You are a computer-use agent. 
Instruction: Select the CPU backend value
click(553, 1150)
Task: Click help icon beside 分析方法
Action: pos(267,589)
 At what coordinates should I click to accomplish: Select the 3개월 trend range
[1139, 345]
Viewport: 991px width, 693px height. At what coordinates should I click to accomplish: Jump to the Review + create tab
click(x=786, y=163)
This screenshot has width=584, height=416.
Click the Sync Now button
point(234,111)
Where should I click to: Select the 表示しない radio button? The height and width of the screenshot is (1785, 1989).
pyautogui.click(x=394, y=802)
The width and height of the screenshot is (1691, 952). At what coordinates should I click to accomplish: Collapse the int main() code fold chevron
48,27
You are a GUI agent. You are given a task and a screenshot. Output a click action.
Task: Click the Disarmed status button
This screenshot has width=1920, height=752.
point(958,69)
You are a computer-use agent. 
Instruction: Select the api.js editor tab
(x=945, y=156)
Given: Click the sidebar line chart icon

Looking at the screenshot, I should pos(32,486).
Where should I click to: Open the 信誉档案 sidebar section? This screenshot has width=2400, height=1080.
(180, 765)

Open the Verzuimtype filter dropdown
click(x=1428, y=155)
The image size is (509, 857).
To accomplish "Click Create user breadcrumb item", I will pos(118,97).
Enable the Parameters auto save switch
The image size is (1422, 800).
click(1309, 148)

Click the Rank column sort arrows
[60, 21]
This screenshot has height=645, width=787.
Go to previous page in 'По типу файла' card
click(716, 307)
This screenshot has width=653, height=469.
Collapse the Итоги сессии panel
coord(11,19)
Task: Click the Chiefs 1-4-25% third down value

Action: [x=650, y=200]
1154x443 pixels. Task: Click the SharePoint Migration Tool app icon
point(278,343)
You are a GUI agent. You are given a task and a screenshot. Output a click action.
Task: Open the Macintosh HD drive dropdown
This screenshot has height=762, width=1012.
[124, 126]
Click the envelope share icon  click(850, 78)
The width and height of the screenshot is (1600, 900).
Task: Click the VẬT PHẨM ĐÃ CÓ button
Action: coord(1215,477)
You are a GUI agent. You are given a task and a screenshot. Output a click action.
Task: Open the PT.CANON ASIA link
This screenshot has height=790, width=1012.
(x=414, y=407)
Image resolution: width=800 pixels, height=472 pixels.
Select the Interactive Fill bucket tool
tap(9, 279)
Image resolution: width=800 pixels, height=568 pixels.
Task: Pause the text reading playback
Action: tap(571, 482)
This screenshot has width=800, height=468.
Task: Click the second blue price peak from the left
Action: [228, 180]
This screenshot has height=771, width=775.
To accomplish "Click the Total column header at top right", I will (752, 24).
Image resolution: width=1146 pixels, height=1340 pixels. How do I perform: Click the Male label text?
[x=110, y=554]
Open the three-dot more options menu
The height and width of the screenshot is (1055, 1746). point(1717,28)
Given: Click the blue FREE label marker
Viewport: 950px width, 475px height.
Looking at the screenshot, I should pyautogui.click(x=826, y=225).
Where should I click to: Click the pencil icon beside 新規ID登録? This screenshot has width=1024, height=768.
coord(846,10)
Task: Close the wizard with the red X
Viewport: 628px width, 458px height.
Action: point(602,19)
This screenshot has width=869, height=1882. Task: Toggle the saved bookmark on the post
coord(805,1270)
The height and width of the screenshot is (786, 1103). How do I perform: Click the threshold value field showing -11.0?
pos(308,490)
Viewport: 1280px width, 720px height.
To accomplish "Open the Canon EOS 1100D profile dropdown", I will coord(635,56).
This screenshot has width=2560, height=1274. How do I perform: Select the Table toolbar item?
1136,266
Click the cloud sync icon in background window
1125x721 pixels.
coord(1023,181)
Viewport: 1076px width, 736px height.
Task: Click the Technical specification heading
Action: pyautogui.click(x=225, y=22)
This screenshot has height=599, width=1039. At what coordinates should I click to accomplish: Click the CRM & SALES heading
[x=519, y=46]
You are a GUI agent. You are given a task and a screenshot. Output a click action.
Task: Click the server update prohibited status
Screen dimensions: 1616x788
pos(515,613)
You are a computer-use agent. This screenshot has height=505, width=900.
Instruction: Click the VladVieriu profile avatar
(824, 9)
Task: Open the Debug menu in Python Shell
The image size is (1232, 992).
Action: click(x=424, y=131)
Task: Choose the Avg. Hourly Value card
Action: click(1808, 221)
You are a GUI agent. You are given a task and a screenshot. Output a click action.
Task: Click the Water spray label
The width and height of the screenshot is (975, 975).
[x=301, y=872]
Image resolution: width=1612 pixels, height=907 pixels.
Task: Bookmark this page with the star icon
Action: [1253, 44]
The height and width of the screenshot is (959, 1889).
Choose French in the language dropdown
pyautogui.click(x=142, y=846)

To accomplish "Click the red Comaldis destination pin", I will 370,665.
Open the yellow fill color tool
********
§ TASK ITEM
Please give again the lines above between the line holding "The image size is (1232, 992)." and the line holding "Task: Click the Water spray label", inclusive, exactly as they are and with nothing added.

§ ANSWER BOX
The image size is (1232, 992).
Action: click(x=424, y=131)
Task: Choose the Avg. Hourly Value card
Action: click(1808, 221)
You are a GUI agent. You are given a task and a screenshot. Output a click action.
Task: Click the Water spray label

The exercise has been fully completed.